Text passage -
On Thu, 8 Dec 2016 06:43:59 -0000 (UTC), Leon Schneider
wrote:

wrote on Thu, 08 Dec 2016 00:27:15 -0500:

"you only get what you pay for - and then only if you are lucky"
pretty well defines today's market place.


Actually, I disagree completely that "you get what you pay for", since
again, that's saying that quality and price are locked in step, and they're
just not.


READ for Crypes sakes!!!! I said you ONLY get what you pay for -

Here, in California, it's a million bucks for a 2000 sq foot POS house.
In Texas, that house would be 50K or less.

The quality is the same.
The price is very different.


As is the location - which has a lot to do with VALUE. It is VALUE
that you are looking for - not quality.
Value is the quality/price ratio.
If you want to live in Taft or any of a hundred or more hell-holes in
California you can buy your house for less than you can build it for
too. The HOUSE quality may be the same, but the neighbourhood sure
isn't. There's a REASON people won't pay as much for the house in Taft
, or any of the other little california outposts as they will in the
valley, or the bay area.

You really get what OTHER PEOPLE PAY FOR, in that the way economics 101
works is that the price of something is based on what other (idiots mostly)
are willing to pay for.


The VALUE of something is also sometimes described as what the
highest bidder is willing to pay for something at any given time and
place.

So, for example, at Safeway, the lettuce is 2 dollars a head consistently
whereas at Trader Joes, it's 1 dollar a head for the same quality lettuce.

How the hell can Safeway charge double?
The answer is that OTHER PEOPLE are buying that lettuce.

If Trader Joe was out of lettuce, I'd be stuck paying what OTHER PEOPLE pay
for if I wanted or needed a head of lettuce.

Work instructions - Reproduce word for word the part of the discussion of price and value between "As is the location" and "the bay area.", inclusive. The records that come next have no connection to the discussion of price and value above.

Source information -
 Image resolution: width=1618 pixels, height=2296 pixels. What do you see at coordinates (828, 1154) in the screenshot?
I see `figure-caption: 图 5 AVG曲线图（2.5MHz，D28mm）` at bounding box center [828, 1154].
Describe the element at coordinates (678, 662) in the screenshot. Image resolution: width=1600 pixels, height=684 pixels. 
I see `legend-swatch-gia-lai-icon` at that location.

...

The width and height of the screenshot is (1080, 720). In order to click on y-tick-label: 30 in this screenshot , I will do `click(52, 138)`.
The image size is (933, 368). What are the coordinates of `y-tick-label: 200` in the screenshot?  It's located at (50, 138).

Response area -
As is the location - which has a lot to do with VALUE. It is VALUE
that you are looking for - not quality.
Value is the quality/price ratio.
If you want to live in Taft or any of a hundred or more hell-holes in
California you can buy your house for less than you can build it for
too. The HOUSE quality may be the same, but the neighbourhood sure
isn't. There's a REASON people won't pay as much for the house in Taft
, or any of the other little california outposts as they will in the
valley, or the bay area.